* _TASK BRIEF_
Please restate exactly the lines from the one holding "Click the Position (nm-vac) column header" to the end of the material, including both ends and excluding every picture.
··········
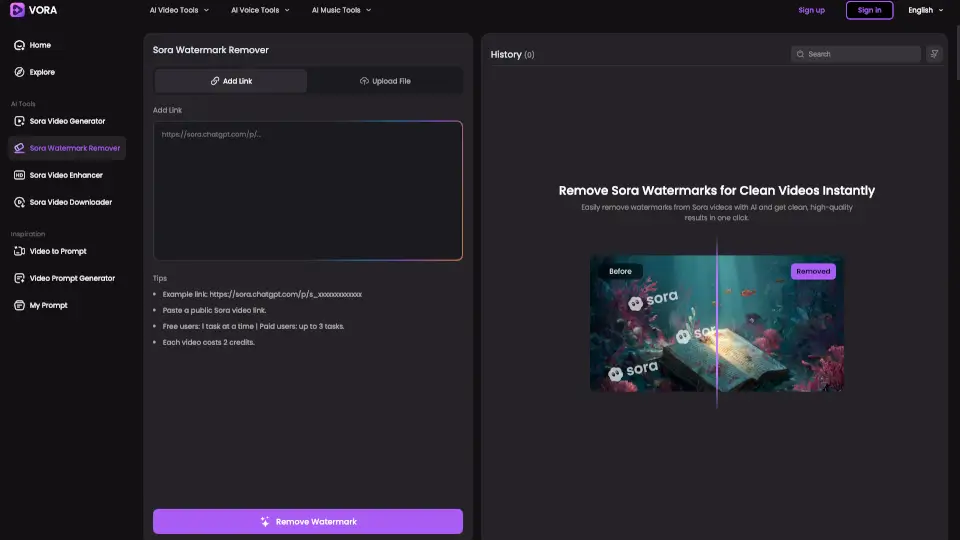Screen dimensions: 960x540
Task: Click the Explore compass icon
Action: coord(19,72)
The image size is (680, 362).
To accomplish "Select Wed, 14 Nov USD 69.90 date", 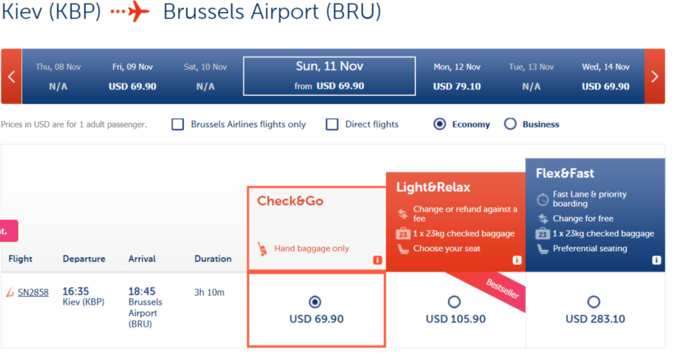I will [x=605, y=77].
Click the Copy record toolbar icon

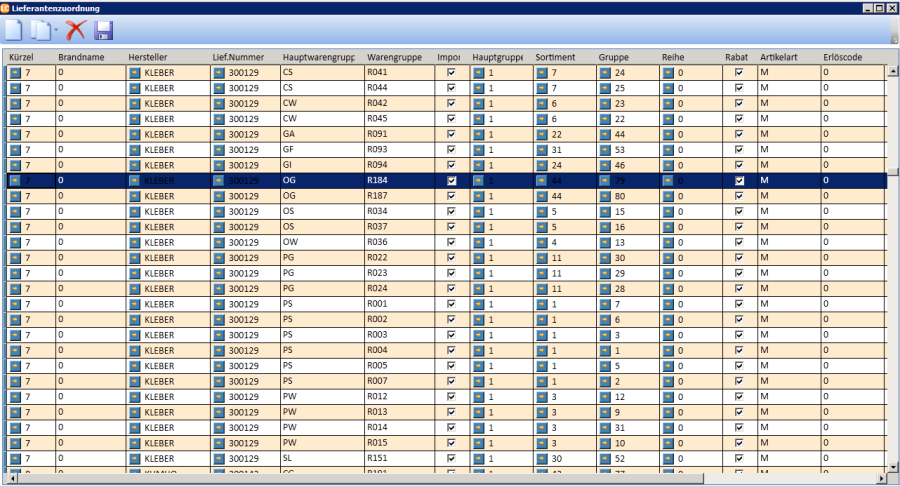pos(39,30)
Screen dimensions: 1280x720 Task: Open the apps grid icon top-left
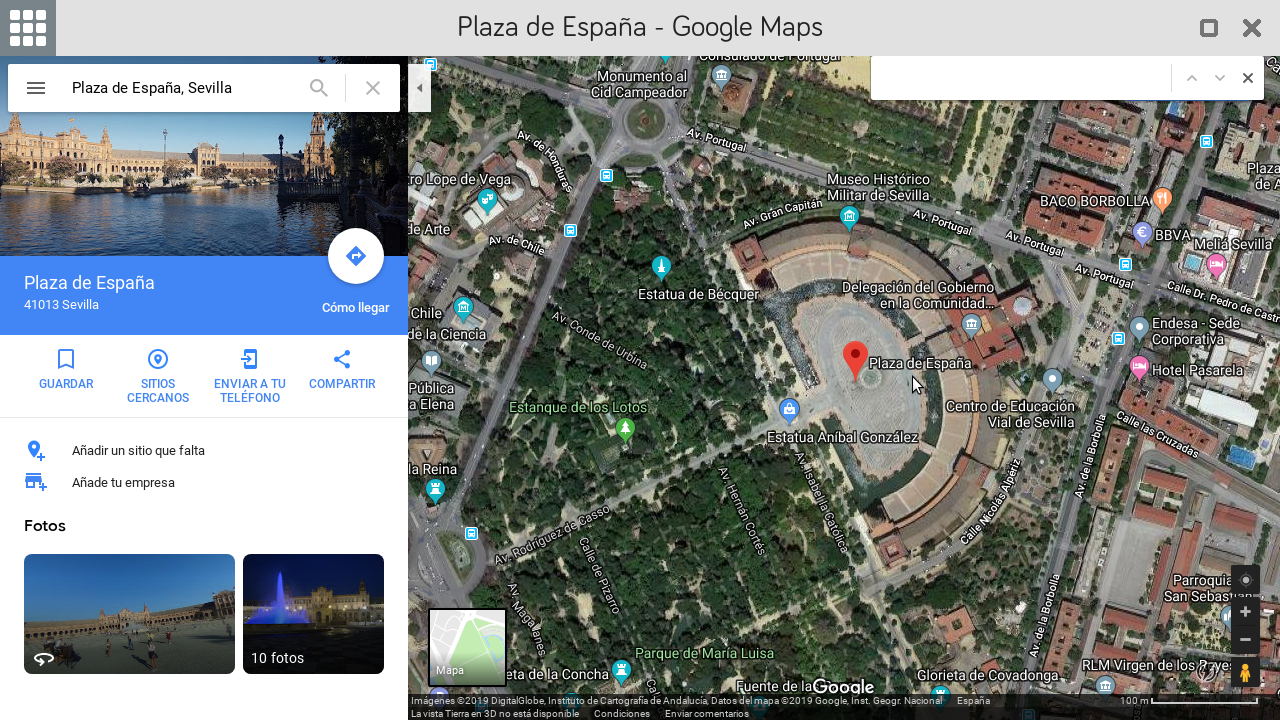(28, 28)
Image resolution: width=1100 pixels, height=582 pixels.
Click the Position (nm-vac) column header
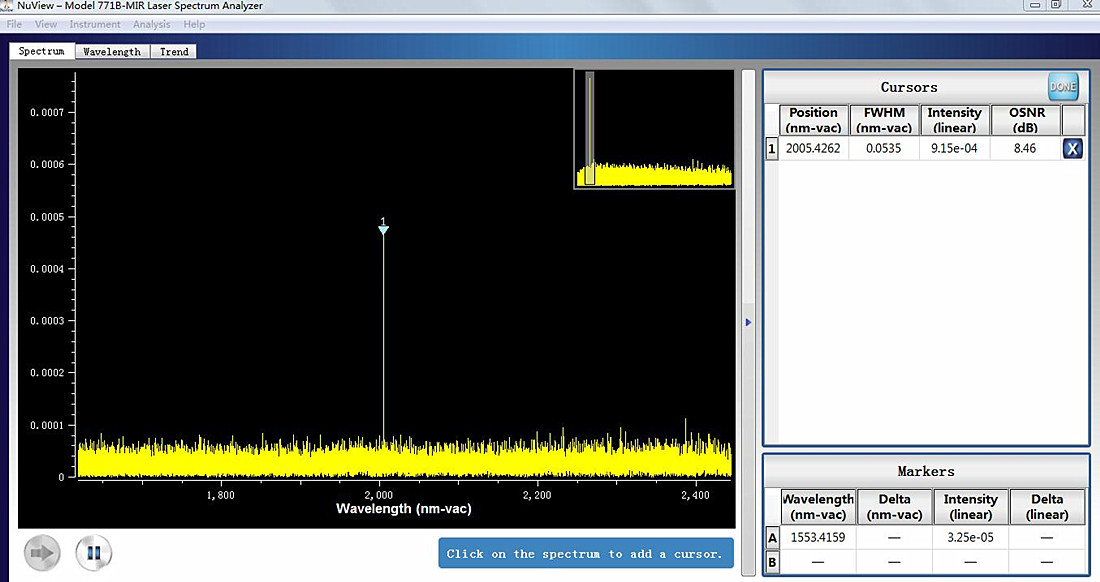(813, 120)
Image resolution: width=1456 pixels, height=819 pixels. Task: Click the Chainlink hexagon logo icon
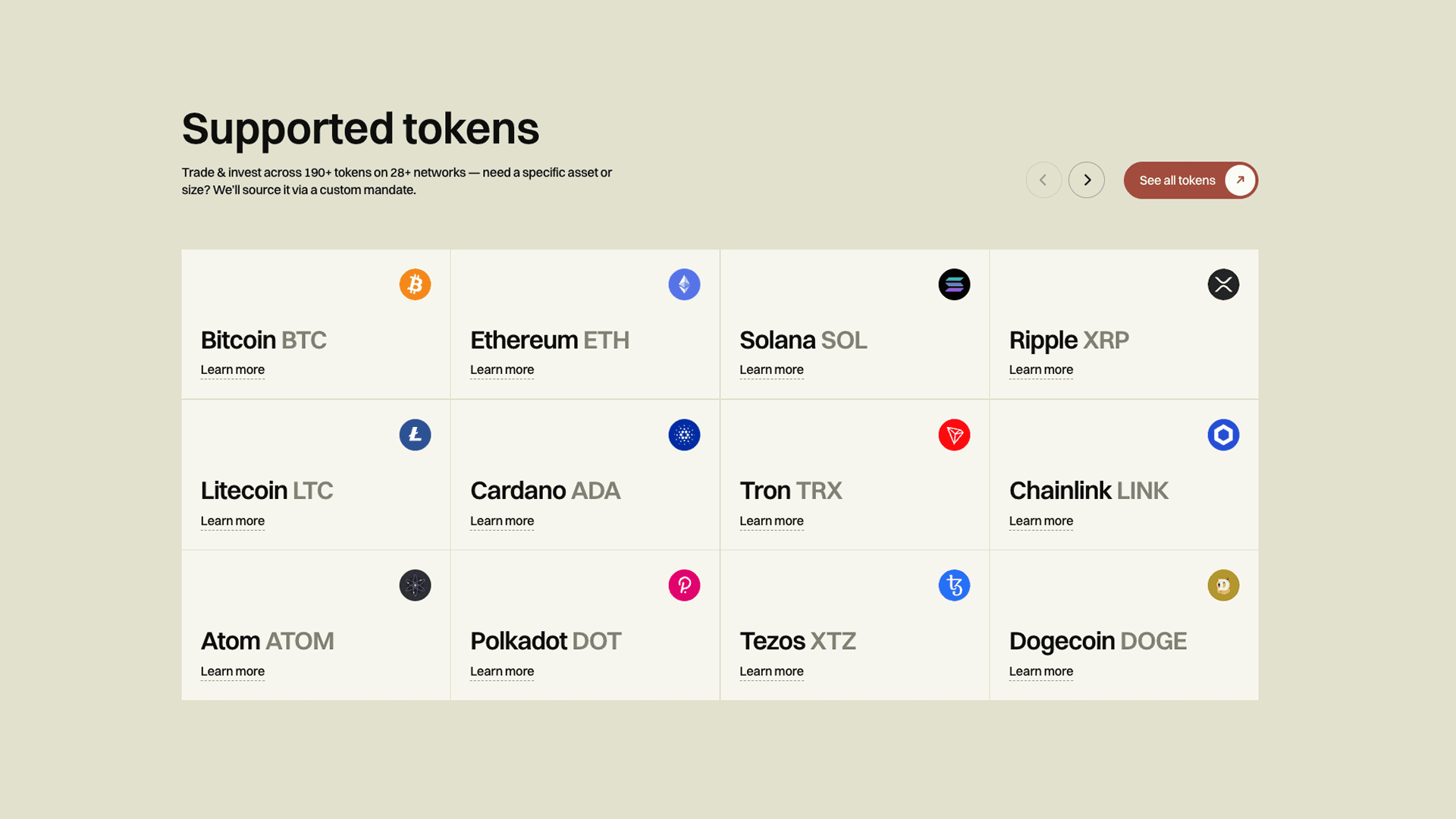click(x=1223, y=435)
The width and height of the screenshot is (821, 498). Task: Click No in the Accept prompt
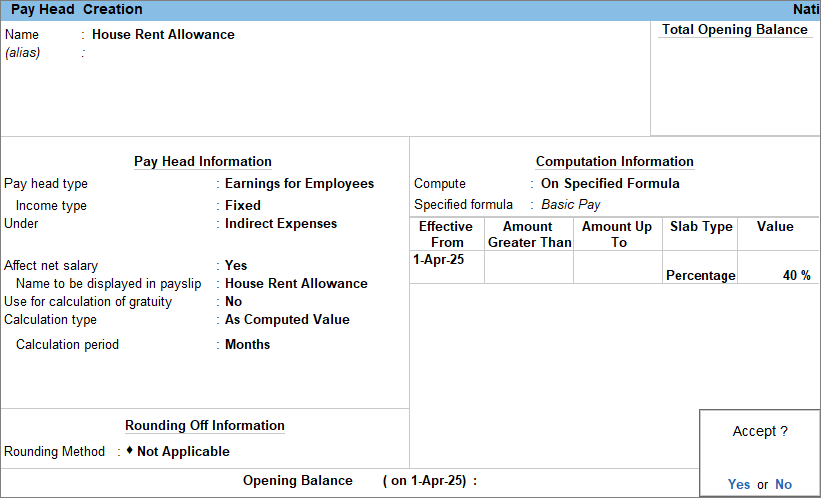783,484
··········
* _EXERCISE RESPONSE_
Click the Position (nm-vac) column header
(813, 120)
Image resolution: width=1456 pixels, height=819 pixels. Task: Click the Chainlink hexagon logo icon
click(x=1223, y=435)
The width and height of the screenshot is (821, 498). Task: Click No in the Accept prompt
783,484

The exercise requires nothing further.